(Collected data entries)
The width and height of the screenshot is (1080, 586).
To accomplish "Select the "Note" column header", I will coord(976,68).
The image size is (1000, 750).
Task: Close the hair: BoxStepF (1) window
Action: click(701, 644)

**What needs to be done:**
Copy out every line of the listing above word for word.

**Written solution:**
The width and height of the screenshot is (1080, 586).
To accomplish "Select the "Note" column header", I will coord(976,68).
The image size is (1000, 750).
Task: Close the hair: BoxStepF (1) window
Action: click(701, 644)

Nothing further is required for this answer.